HTTP Basic Auth with httplib2

While working on pressfs I ran into an issue with httplib2 using HTTP Basic Authentication.

Here is some example code:

import httplib2

if __name__ == '__main__' :
    httplib2.debuglevel = 1

    h = httplib2.Http()
    h.add_credentials( 'username', 'password' )

    resp, content = h.request( 'http://www.google.com/', 'GET' )

If you run this you’ll notice that httplib2 doesn’t actually include the HTTP Basic Auth details in the request, even though the code specifically asks it to do so. By design it will always make one request with no authentication details and then check to see if it gets an HTTP 401 Unauthorized response back. If and only if it gets a 401 response back will it then make a second request that includes the authentication data.

Bottom line, I didn’t want to make two HTTP requests when only one was needed (huge performance hit). There is no option to force the authentication header to be sent on the first request, so you have to do it manually:

import base64
import httplib2

if __name__ == '__main__' :
    httplib2.debuglevel = 1

    h = httplib2.Http()
    auth = base64.encodestring( 'username' + ':' + 'password' )

    resp, content = h.request(
        'http://www.google.com/',
        'GET',
        headers = { 'Authorization' : 'Basic ' + auth }
    )

Watching the output of this you’ll see the authentication header in the request.
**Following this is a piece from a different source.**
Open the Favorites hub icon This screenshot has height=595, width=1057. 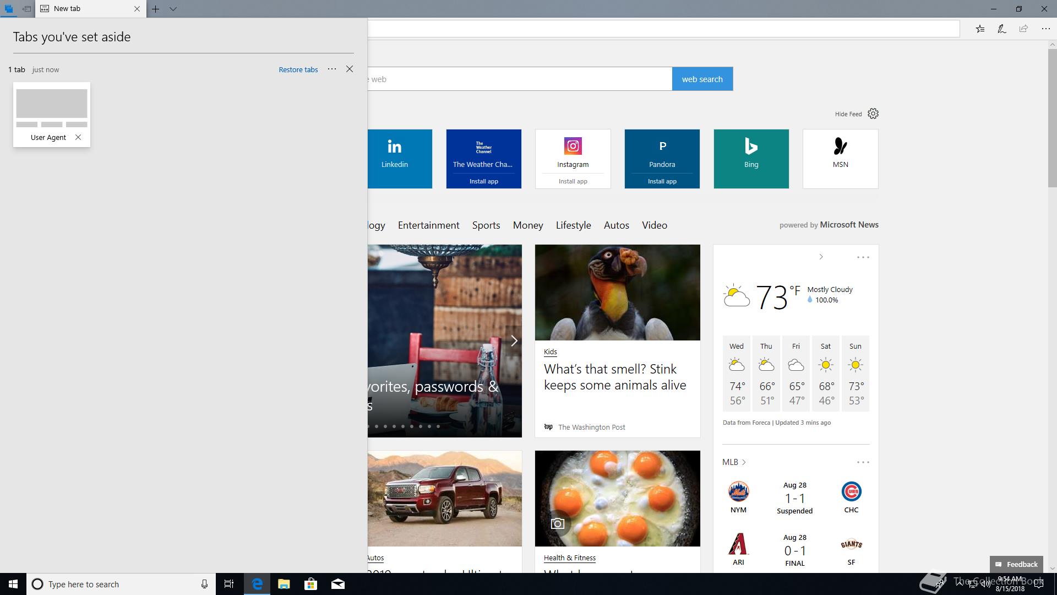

Someone else already opened an issue about this ( Issue 130 ), unfortunately Joe Gregorio has indicated that he has no intention of ever fixing this :-(

On the up side, working around this deficiency only takes a little bit of extra code.

4 Comments

  1. Why are you using httplib2? There is a built-in HTTP library: urllib2, which will serve you will (and supports basic auth out of the box).

  2. I looked at urllib/urllib2 originally, but the HTTPPasswordMgr approach did not look appealing.

  3. httplib2 does handle connections differently than the built-in libraries and conveniently enables an on-disk cache (.cache by default). I chose it for a project that needed to manage connections more proactively than urllib, et al. A side effect of this is the response object maintains a reference and is therefore persistent allowing other code to be a bit more lazy. That can bite, for me it allowed for some cleaner code.

    The auth bit you were at odds with is the _request method (__init__.py file). While I’ve not poked at it in earnest, the change appears to be trivial to implement cleanly. I wanted to see if a guy could easily append the auth into the authorizations attribute but the way the first request is made precludes that from working it appears.

    The one justification that may make a difference with the author is that some systems (some might say broken), do not play well without some from the start. I work with one vendor that requires basic-auth to prompt a 401 response for the next level. Like you, I simply send auth (both to the example) in the first headers and the full query URI for a single-step request and response.

    Regardless of all this, I used the same method as you via custom headers. It was trivial and easily maintained.

  4. I’ve also started looking at Requests as another option.